Not 1 but 2 recipes for you today using 2 carb sources that aren't used as much as others.

Lentils

Like quinoa these are a great source of protein for people especially vegetarians/vegans. They are also packed full of calcium, phosphorus, iron and B vitamins.

Spicy Chicken and Lentil Curry

(Serves 1-2)

Ingredients

1 red onion, finely chopped

2 garlic cloves, chopped

1tbsp coconut oil

1tbsp tikka masala curry sauce

125g red lentils

500ml vegetable stock

1 large chicken breast

Handful of coriander to serve (optional)

Method

*Heat a saucepan and add the coconut oil until melted.

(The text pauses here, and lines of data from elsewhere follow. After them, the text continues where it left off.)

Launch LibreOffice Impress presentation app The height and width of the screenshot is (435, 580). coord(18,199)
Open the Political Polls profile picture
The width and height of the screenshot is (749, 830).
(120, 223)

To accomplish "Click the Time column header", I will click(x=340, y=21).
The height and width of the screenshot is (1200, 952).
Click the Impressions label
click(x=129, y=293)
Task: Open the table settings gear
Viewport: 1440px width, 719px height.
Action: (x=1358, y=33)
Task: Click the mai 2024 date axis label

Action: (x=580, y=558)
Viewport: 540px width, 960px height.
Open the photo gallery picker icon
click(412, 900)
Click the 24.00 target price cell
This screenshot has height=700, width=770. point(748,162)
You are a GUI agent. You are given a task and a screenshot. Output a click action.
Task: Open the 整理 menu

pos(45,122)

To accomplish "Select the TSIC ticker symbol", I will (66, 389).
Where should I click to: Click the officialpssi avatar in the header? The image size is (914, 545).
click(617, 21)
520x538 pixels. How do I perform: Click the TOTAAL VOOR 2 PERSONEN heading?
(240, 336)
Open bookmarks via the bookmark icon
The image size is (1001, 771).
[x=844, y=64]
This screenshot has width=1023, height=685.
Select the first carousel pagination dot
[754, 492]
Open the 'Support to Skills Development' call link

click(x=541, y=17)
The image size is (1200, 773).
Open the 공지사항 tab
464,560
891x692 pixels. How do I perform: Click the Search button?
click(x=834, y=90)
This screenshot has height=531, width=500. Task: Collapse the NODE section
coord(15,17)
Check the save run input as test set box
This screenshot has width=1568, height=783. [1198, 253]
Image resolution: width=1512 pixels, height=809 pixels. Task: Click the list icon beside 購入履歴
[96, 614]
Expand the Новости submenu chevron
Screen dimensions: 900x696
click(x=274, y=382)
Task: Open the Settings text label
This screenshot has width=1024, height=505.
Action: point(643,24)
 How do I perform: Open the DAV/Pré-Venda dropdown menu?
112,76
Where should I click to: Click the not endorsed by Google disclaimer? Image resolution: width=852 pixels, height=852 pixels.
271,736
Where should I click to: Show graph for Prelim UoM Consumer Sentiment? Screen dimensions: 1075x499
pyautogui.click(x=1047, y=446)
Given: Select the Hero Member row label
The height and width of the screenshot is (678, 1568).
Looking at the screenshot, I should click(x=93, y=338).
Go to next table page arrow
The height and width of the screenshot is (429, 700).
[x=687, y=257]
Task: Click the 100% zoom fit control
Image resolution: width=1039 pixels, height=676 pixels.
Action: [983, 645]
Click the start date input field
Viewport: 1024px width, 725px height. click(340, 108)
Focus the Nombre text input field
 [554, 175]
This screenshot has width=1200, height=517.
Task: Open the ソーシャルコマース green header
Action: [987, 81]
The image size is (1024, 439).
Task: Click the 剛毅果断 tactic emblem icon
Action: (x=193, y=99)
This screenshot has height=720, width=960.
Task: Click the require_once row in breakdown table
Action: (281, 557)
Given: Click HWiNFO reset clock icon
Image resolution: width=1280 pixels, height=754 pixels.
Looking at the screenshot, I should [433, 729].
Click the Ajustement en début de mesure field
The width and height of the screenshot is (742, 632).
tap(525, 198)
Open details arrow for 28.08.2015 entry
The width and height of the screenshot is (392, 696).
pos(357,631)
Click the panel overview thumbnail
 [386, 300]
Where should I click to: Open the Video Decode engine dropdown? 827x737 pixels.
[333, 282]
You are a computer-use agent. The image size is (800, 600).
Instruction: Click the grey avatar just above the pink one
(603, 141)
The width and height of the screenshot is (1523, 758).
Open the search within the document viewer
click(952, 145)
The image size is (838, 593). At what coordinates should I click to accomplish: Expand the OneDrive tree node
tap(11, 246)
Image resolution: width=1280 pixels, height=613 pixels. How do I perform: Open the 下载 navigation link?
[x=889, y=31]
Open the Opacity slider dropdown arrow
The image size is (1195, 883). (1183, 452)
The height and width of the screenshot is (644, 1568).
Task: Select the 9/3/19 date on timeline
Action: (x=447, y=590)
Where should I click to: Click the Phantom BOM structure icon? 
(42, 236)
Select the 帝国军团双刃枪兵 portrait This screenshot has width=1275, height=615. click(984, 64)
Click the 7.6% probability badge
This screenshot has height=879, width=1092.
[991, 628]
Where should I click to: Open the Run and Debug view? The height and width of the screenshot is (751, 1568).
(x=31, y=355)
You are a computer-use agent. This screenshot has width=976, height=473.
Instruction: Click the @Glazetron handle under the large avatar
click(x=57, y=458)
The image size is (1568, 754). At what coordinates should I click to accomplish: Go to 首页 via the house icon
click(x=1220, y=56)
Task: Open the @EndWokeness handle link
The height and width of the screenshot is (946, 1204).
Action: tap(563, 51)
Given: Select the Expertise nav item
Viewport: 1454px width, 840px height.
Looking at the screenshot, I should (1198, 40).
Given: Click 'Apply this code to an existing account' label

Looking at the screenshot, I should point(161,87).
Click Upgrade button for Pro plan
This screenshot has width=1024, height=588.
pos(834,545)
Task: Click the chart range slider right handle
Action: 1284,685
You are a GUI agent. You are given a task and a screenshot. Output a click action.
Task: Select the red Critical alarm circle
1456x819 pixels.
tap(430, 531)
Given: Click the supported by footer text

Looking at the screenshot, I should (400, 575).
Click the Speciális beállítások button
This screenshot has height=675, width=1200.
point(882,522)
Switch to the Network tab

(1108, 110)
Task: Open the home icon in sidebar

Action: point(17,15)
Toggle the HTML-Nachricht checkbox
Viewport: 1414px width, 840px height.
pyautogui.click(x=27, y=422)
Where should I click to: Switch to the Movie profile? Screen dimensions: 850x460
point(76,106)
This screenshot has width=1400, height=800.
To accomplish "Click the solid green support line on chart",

*Add the onion and garlic and sautee until the onions are soft.

*Add the curry paste and stir for 1 minute.

*Add the lentils and a little of the stock.

*When the stock is starting to absorb in to the lentils, keep adding more slowly.

*Once the lentils are soft and starting to fall apart add a little more stock, add the chicken to the pan and keep simmering until the chicken is cooked and white throughout. Chicken can be cooked separately and added to the lentils if you prefer.

*Scatter with coriander and serve.

Barley

This is a whole grain containing gluten with a high fibre content. Providing a range of important vitamins and minerals: fiber, selenium, B vitamins, copper, chromium, phosphorus, magnesium, niacin, and more. Lower in fat than other alternative

Barley, Chicken and Mushroom Risotto

(serves 4)

Ingredients

1tbsp Coconut oil

2 shallots, finely sliced

1 garlic clove, chopped

3 chicken breast fillets cut in to chunks

300g pearl barley

400g mushrooms

6 sprigs fresh thyme

1 litre chicken stock

Method

*In a large saucepan, heat the coconut oil.

*Sauté the shallots and garlic with some seasoning for 5 mins, then stir in the chicken and cook for a further 2 minutes.

*Add the barley to the pan and cook for 1 min whilst stirring to stop it from sticking.

*Pour in 250ml of stock and stir until it is absorbed.

*Add the mushrooms and thyme, then pour over 500ml of the stock.

*Cook for 40 mins on a low simmer until the barley is tender, stirring occasionally and topping up with remaining stock if it looks dry.

Serve with: Chives and Parmesan shavings.